Ya sudahlah. Persetan dengan orang-orang seperti mereka.

Ban roda sepeda berhenti di sebuah bangunan perpustakaan tua. Pespustakaan bernama Lareta adalah pelanggan setia Rumi. Maklum, yang menghuni di sana adalah laki-laki tua yang tak tertarik dengan teknologi modern masa kini—smartphone. Jadi, hanya mengandalkan koran sebagai sumber informasi.

Rumi mengambil satu gulungan koran lalu memasukkannya ke dalam kotak surat yang berdiri di pagar depan bangunan tua berlantai tiga tersebut. Lagi-lagi wajah koruptor menghiasi koran pemberitaan dan sudah satu bulan ini terpampang di koran.

“Sudah jatuh tertimpah tangga, sudah kalah judi sekarang jadi hujatan rakyat. Makan itu uang negara,”

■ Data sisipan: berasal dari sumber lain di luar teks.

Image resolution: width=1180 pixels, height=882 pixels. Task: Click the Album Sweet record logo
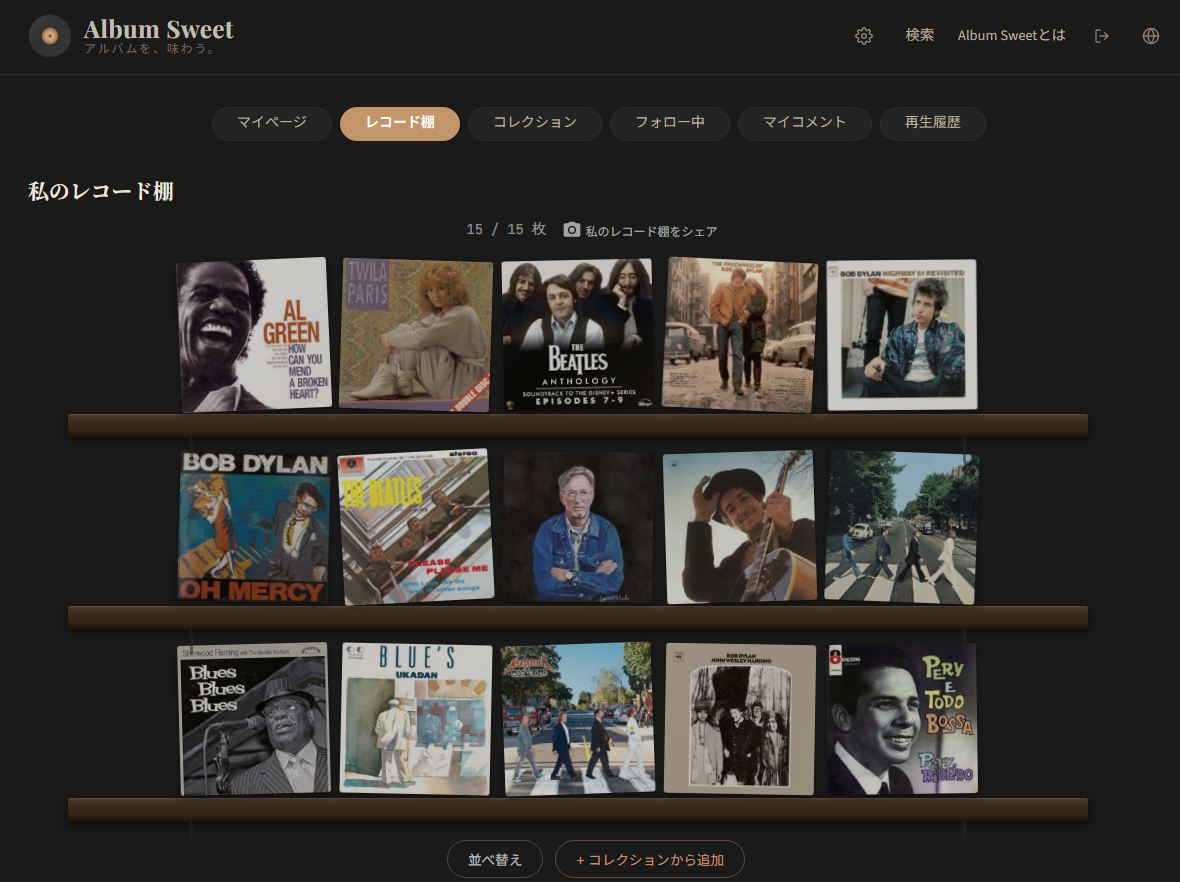[49, 35]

gumam Rumi menyeringai dingin menatap wajah koruptor yang cukup dikenalnya itu.

Tidak hanya bangunan tua, sebuah telepon umum tua berbilik merah juga ada di depan perpustakaan Lareta tersebut. Ketika semua orang di ibu kota sibuk untuk hidup modern, laki-laki bernama Opung yang menghubi di sana justru tetap bertahan dengan kehidupan sederhanannya—bangunan tua, telepon umum tua berbilik merah, diikuti juga dengan raganya yang sudah tua.

Telepon umum tua itu tak hanya berguna untuk menelpon saja, tetapi juga berguna sebagai tempat berteduh Rumi ketika hujan. Beruntungnya kali ini hujan tidak turun. Semoga saja tidak ada orang yang mencoba menyingkirkan telpon umum tersebut. Katanya, telepon umum tersebut mempunyai sejarah semasa bangunan tua itu ada.

Tampak laki-laki tua yang tinggal di perpustakaan tua itu tengah sibuk memperbaiki papan nama di halaman depan. Raganya yang sudah menua tampak sekali kesulitan saat mencoba memaku sudut-sudut papan nama.

Bagi Rumi, laki-laki itu hanyalah laki-laki tua yang kesepian sejak mendiang istrinya meninggal. Banyak orang yang membicarakannya karena menyembunyikan seorang perempuan selama bertahun-tahun di perpustakaan miliknya. Karena beragam pembicaraan itu, membuat perpustakaan tua tersebut semakin terkenal karena cerita tentang Putri Tidur yang bersembunyi di sana.

Hmm … tak jarang pula orang-orang kerap menganggap Opung sebagai laki-laki tua gila yang mengaku-ngaku mempunyai seorang anak perempuan. Sebab Opung dengan mendiang istrinya—Lareta tidak pernah dikaruniai seorang anak sejak mereka menikah tiga puluh tahun lamanya.